• **AIM**
Lay out every line of the data below as a Markdown table with the columns "Row" and "Line", numbering the rows and skipping blank lines. Leave the pictures out.

• **INPUT**
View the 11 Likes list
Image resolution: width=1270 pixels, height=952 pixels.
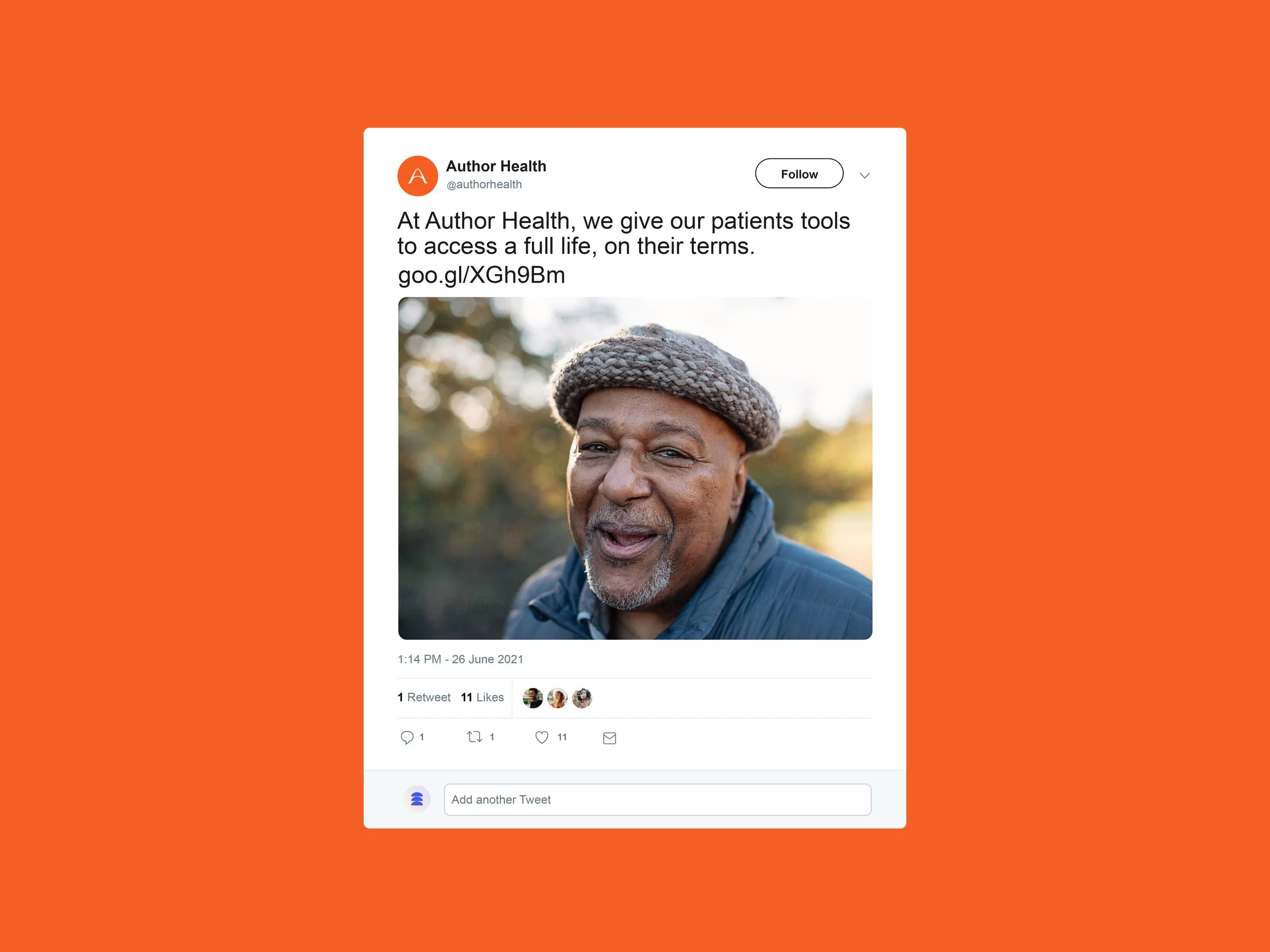[482, 697]
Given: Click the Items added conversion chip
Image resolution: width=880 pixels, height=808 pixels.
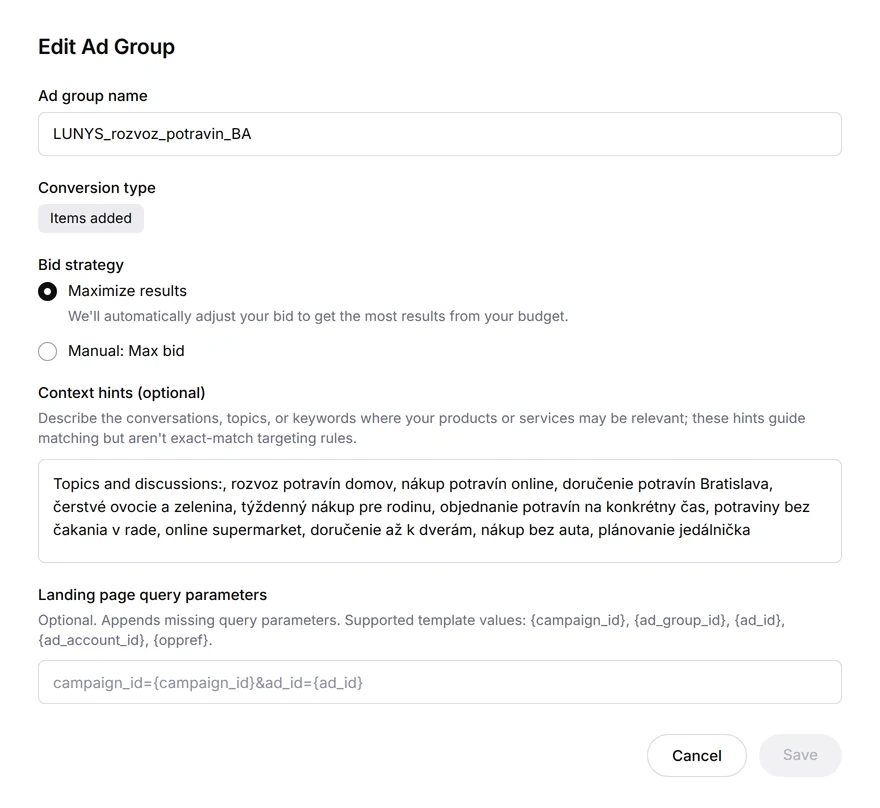Looking at the screenshot, I should [x=91, y=218].
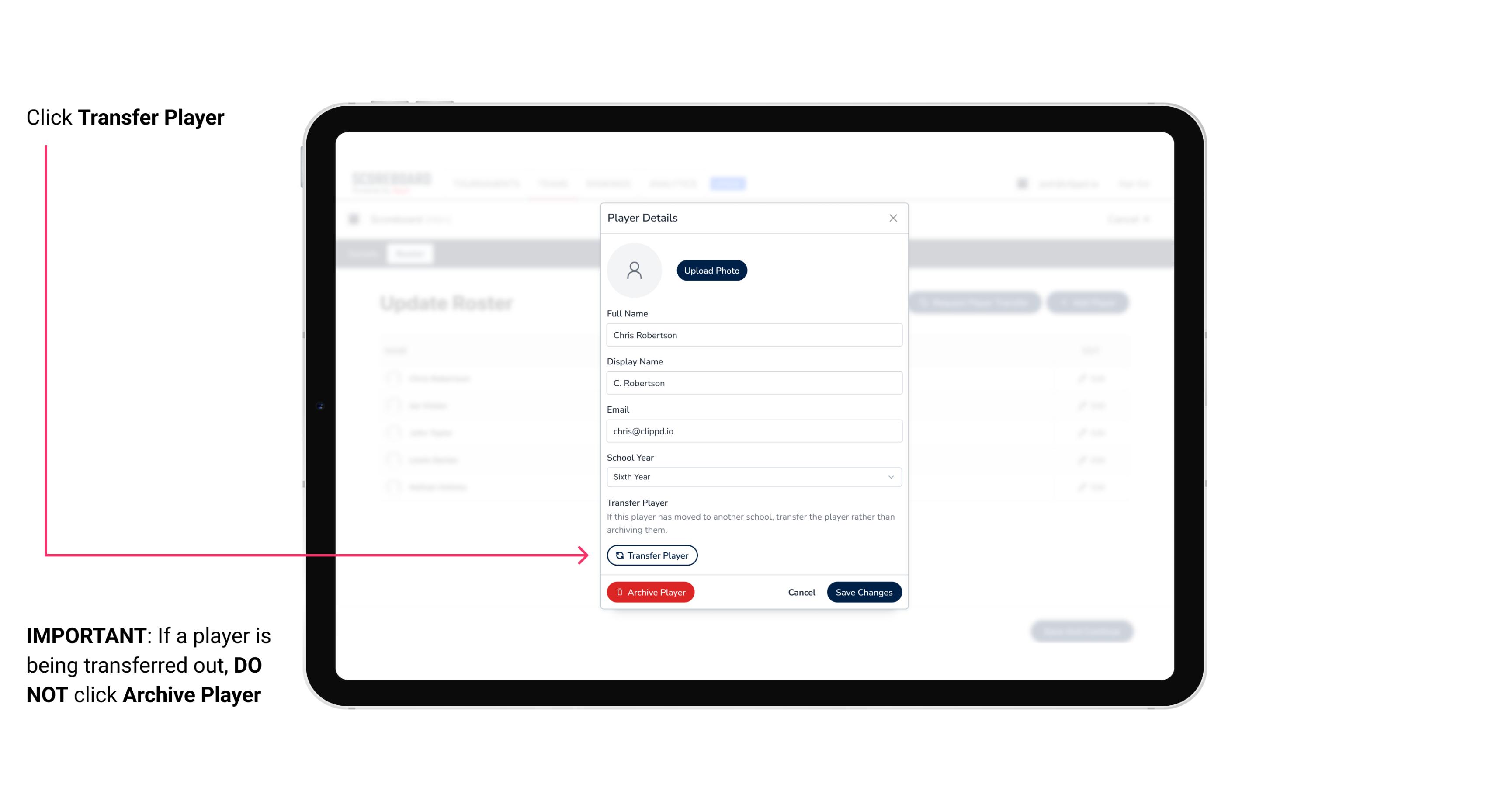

• **FINISHED EXERCISE**
| Row | Line |
|---|---|
| 1 | View the 11 Likes list |
| 2 | Image resolution: width=1270 pixels, height=952 pixels. |
| 3 | [482, 697] |
| 4 | Given: Click the Items added conversion chip |
| 5 | Image resolution: width=880 pixels, height=808 pixels. |
| 6 | Looking at the screenshot, I should [x=91, y=218]. |